日本地球惑星科学連合2023年大会

講演情報

[J] 口頭発表

セッション記号 G (教育・アウトリーチ) » 教育・アウトリーチ

[G-01] 地球科学関連教育と情報デザイン

2023年5月21日(日) 09:00 〜 10:15 103 (幕張メッセ国際会議場)

コンビーナ:松岡 東香(清和大学)、山下 幹也(国立研究開発法人 産業技術総合研究所)、座長:松岡 東香(清和大学)、山下 幹也(国立研究開発法人 産業技術総合研究所)

10:00 〜 10:15

[G01-05] 海岸地形を対象としたメタバース巡検の実践―VR内人流データによる時空間解析―

*飯塚 浩太郎1山内 啓之2小倉 拓郎3、のりたま @noritama_vrc4、Kuroly @Kuroly74 (1.東京大学 空間情報科学研究センター、2.東京大学大学院 新領域創成科学研究科、3.兵庫教育大学学校教育研究科、4.VRC理系集会)
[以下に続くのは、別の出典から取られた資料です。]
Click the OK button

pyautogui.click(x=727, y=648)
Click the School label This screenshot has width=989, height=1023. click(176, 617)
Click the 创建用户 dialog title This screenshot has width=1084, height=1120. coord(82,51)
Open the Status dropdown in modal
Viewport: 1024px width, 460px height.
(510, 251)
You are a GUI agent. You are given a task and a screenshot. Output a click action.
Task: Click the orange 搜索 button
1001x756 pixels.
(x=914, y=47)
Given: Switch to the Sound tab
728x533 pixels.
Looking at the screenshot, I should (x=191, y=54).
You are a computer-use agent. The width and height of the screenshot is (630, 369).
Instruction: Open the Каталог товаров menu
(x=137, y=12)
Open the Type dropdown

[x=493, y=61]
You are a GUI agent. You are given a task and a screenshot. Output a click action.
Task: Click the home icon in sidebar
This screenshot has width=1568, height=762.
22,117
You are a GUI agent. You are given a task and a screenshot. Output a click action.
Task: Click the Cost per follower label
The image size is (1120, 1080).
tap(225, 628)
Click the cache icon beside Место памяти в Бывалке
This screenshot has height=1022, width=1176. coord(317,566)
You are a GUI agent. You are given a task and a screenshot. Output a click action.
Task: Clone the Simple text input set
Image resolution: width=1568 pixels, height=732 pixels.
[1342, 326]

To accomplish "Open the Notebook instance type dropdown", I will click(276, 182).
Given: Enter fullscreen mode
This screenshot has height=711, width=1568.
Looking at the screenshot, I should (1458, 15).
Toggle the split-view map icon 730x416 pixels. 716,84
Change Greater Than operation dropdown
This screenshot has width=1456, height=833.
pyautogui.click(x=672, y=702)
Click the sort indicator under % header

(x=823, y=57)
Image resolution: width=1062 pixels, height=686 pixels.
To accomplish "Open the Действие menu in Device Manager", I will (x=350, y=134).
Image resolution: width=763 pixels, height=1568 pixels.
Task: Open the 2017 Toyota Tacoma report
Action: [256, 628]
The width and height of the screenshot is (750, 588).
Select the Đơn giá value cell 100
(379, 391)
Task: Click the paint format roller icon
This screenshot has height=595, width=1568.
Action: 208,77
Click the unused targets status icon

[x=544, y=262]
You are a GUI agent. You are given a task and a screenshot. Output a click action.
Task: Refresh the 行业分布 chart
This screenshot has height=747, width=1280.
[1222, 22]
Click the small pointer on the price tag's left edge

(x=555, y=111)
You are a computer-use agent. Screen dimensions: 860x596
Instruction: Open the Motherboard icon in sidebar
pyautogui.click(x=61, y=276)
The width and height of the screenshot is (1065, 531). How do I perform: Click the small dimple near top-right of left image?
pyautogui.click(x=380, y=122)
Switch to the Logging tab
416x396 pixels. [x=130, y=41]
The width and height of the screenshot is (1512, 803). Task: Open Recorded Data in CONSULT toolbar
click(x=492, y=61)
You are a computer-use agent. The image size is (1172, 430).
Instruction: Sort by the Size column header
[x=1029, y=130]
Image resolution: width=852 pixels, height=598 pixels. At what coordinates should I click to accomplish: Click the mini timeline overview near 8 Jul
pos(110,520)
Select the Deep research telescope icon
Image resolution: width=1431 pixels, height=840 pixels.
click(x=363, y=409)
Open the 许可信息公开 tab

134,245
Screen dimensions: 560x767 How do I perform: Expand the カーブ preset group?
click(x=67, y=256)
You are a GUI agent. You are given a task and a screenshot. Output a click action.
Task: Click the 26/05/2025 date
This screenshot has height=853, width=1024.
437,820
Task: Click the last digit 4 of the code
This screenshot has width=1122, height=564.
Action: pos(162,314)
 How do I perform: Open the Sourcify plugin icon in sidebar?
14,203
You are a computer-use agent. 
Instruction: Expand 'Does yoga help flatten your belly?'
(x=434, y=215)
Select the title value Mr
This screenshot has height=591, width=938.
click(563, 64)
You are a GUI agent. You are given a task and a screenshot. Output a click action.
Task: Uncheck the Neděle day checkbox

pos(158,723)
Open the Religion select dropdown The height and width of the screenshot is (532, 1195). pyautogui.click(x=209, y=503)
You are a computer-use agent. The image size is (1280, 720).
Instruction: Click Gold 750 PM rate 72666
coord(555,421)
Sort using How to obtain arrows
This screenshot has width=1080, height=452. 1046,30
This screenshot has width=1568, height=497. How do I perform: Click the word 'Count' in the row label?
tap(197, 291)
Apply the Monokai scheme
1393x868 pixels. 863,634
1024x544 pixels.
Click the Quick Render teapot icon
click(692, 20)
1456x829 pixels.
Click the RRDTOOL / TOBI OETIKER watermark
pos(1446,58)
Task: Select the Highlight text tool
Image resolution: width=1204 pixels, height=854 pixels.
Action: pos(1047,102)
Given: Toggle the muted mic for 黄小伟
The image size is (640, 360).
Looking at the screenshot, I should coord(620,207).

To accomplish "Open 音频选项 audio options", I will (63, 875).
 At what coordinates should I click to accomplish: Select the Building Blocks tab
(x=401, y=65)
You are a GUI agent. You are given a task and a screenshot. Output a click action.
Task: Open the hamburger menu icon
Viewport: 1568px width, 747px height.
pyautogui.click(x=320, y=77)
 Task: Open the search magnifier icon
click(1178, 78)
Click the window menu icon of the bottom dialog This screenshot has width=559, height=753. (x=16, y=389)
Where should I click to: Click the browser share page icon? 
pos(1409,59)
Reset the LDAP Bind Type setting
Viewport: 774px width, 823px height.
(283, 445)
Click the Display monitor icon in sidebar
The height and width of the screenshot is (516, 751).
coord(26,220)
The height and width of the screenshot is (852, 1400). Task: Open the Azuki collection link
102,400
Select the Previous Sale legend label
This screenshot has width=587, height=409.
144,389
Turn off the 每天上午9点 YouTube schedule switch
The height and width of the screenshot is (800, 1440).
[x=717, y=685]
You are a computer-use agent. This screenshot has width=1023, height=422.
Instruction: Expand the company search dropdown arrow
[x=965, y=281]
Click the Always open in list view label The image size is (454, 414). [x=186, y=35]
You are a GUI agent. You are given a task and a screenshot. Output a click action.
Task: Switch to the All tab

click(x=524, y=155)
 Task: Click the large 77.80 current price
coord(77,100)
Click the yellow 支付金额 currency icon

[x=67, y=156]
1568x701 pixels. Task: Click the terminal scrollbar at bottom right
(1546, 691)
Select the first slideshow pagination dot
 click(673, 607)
キーワード:VR、ドローン、メタバース、クラスター分析、リモートセンシング、地理教育

COVID-19の予防のためにオンラインツールよる講義や学会が可能となったが、同ツールを用いた一方通行によるコミュニケーションの欠如は多くの者に不満をもたらしている。他方、地球科学や関連分野において重要な教育機会として巡検が実施されている.しかし、COVID-19の制約によって中止を余儀なくされているケースが多い。現在、地球科学や地理教育に関連した新しい取り組みとして、360度画像や映像を用いたバーチャル巡検などが模索されている。しかし、これらは自由な空間移動を行えず、他者との交流も実施中は制限されるため、体験者の満足度をより高める方法を考えなければならない。
近年、没入型VRの登場によって、VR体験者らが同一のVR空間に参加・交流し、他者とのコミュニケーションを広げられるメタバースが話題となっている。メタバースによる巡検の可能性は、一人型の体験方法や定点観測などの従来のバーチャル巡検の制限を超越できる可能性がある。そこで本研究の目的は、ユーザーの行動データによる時空間分布の特徴を明らかにし、地理教育に関連したメタバース巡検の可能性を探るものである。

本研究手法の手順は以下のとおりである:
1.ドローンを用いた写真測量をもって、物質世界の実環境を3次元モデルとして再現する。
2.再現したモデルをVR空間に再構築し、教育用のワールドデザインを行う。
3.実際に一般のVRユーザーに参加してもらい、メタバース巡検を実施する。
4.時空間データの解析とアンケート調査から、メタバース内のユーザーの行動を分析し、教育効果を検証する。

従来の巡検ではアンケート調査が主流であるが、VRの特性を生かして実際のユーザーの定量的な行動データを可視化させ、どれくらいの教育効果があったのかを分析する。本研究発表時には、解析結果及び、実際に作成したメタバースワールドの紹介を行う。